Türkische Wurzeln sind für mich kein Muss bei einer künftigen Ehefrau, es muss halt menschlich passen. Gleichzeitig muss gesagt werden: oft braucht es viel Offenheit und Geduld, um die kulturellen Eigenheiten der anderen Person zu verstehen und damit klarzukommen. Als Beispiel dafür könnte ich den engen Kontakt zu meiner Familie nennen: ich liebe meine Familie und verbringe auch viel Zeit mit ihr. Nachvollziehbar ist das aber nicht für jeden. Aber wenn man sich liebt und es passt, dann funktioniert alles.

Stell dir vor, sie wäre eine Katholikin und möchte, dass euer Kind getauft wird. Was würdest du dazu sagen? Das würde man dann besprechen. Religion prägt ja natürlich auch die Kultur. Ich würde durchaus befürworten, dass beide Kulturen in die Erziehung miteinfließen – das heißt, es wird sowohl Weihnachten, als auch Zuckerfest gefeiert. So habe ich das auch gelebt: seit über 15 Jahren bin ich an Heiligabend bei der Christmette in der Evangelischen Kirchgemeinde Grunewald dabei – für mich mittlerweile eine selbstverständliche Tradition. Gleichzeitig feiere ich seit meiner Kindheit auch Zuckerfest – wie gesagt: das Beste aus beiden Kulturen!
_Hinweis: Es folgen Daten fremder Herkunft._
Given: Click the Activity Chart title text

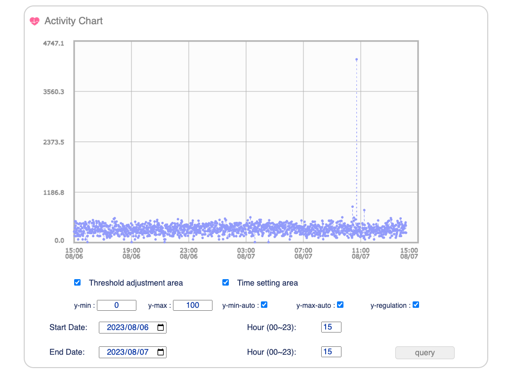Looking at the screenshot, I should [x=74, y=21].
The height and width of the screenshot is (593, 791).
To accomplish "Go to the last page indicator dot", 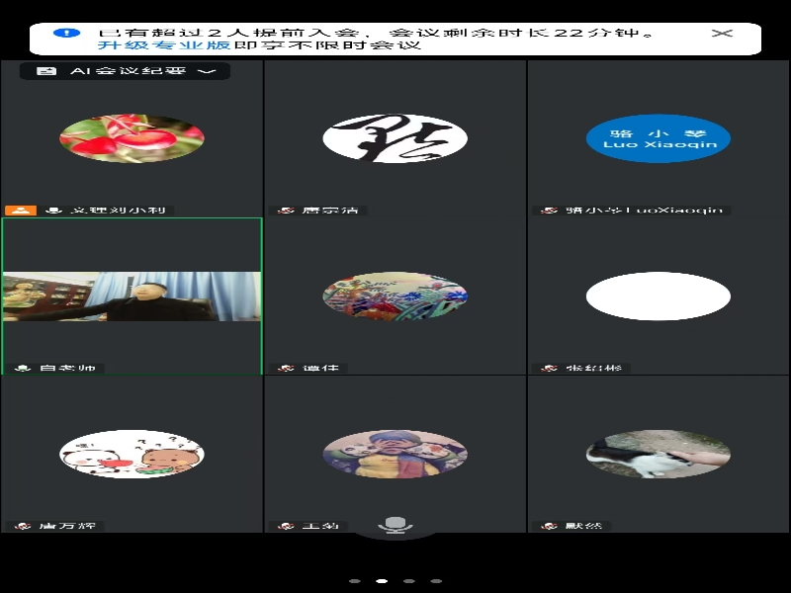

Und wenn das Kind dann erst mal alt genug ist, kann es sich selbst entscheiden – für eine oder vielleicht sogar gar keine Religion.

Alles ist ein ewiger Zyklus. Was bleibt für die Zukunft? What remains…
Jeder hinterlässt etwas, wofür er gearbeitet hat und das, was bleibt, ist die Bereicherung für die Gesellschaft. Was bleibt z. B. nach der Spendengala? Vielleicht ein Gefühl, dass man heute Spaß hatte und dabei etwas Gutes getan hat, um etwas Neues zu schaffen. Klar, jeder so, dass es ihm nicht weh tut. Aber als Kollektiv kann man so ohne viel Mühe etwas Großes schaffen, weil man es eben gemeinsam getan hat. Es bleibt ein Glücksgefühl, weil man etwas Gutes getan hat. Und auch das Gefühl dazu zu gehören… gehören zu dürfen.